:: Document section ::
——
Mete is the Bengali word for liver (chicken or mutton) and chorchori usually referred to a dish that is stir fried with minimum or no gravy. Mete Chorchori is a traditional Bengali delicacy which is prepared often in Bengali households with great love and care. In my family, this is Baba‘s favourite and he loves to have it with ruti (phulka/chapatti). Like Baba, I am also a big fan of this dish, but, while he prefers ruti with it, I prefer bhat (steamed rice). Actually, bhat is the one thing that complete my meals.
Packed with many amazing health benefits, lamb liver is a rich source of protein, iron and vitamin A. That means, your overall health, including your bones and eyes, will thank you for having it. This Bengali style dish is one of the most delicious and easy ways to get your dose of nutrition. This dish should be cooked with minimum or zero water.
I have prepared Mete Chorchori today as a part of my celebration on the eve of International Women’s Day. On this day and everyday, women deserve the best of everything. And, if the woman is a foodie like me, this is what she can treat herself with – she is going to love it absolutely, I bet. I celebrate life with good food and strive to spread the food-vibe to everyone with the best possible way I can.
——
:: Excerpted data ::
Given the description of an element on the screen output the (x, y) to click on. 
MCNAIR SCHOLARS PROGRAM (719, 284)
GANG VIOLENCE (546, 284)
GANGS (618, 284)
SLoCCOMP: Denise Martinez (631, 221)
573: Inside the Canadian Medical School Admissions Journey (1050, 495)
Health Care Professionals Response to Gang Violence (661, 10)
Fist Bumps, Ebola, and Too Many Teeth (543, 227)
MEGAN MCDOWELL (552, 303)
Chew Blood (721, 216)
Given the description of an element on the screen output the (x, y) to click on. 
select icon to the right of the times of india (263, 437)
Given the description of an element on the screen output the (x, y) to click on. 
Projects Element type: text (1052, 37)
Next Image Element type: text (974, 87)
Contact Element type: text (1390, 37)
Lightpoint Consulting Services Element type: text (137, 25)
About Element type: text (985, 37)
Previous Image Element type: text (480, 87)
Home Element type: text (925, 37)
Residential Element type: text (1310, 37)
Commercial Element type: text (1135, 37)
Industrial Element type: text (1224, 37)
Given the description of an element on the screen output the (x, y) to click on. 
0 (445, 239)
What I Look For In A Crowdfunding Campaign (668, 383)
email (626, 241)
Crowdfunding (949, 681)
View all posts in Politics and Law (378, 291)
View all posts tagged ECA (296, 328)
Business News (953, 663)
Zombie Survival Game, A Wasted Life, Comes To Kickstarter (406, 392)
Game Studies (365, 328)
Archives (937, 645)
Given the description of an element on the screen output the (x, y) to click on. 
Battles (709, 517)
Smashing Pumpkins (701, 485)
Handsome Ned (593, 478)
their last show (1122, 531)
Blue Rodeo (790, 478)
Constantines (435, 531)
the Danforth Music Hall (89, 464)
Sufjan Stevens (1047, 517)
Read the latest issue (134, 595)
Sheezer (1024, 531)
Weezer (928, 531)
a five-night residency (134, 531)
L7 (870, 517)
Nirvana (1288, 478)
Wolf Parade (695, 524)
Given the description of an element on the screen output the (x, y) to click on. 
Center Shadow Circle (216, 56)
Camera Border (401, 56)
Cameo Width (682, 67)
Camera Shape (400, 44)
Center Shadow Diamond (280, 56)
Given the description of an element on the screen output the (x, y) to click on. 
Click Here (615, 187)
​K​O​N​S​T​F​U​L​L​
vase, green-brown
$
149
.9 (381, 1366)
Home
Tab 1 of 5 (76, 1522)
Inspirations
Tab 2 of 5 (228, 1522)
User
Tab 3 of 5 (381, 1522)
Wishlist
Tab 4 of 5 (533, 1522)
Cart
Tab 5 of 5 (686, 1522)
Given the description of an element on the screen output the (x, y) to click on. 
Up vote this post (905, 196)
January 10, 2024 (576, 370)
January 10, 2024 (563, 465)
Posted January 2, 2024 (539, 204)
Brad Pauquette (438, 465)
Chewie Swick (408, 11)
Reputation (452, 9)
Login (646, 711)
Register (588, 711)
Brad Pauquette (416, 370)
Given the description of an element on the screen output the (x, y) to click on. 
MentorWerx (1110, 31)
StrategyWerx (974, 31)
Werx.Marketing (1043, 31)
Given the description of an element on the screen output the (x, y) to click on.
——
:: Activities ::
- A) Please write out the passage of the Mete Chorchori text starting with "Packed with many" and going on through "or zero water.", changing "lamb liver" to "mutton liver".
- B) Answer these questions from the Mete Chorchori text:
(i) What does Baba like to eat with the dish?
(ii) Lamb liver is a rich source of which three nutrients?
(iii) The dish was prepared on the eve of what occasion?
The records have nothing to do with the text.

:: Results for each task ::
- A)
Packed with many amazing health benefits, mutton liver is a rich source of protein, iron and vitamin A. That means, your overall health, including your bones and eyes, will thank you for having it. This Bengali style dish is one of the most delicious and easy ways to get your dose of nutrition. This dish should be cooked with minimum or zero water.

- B)
(i) Ruti (phulka/chapatti).
(ii) Protein, iron and vitamin A.
(iii) International Women's Day.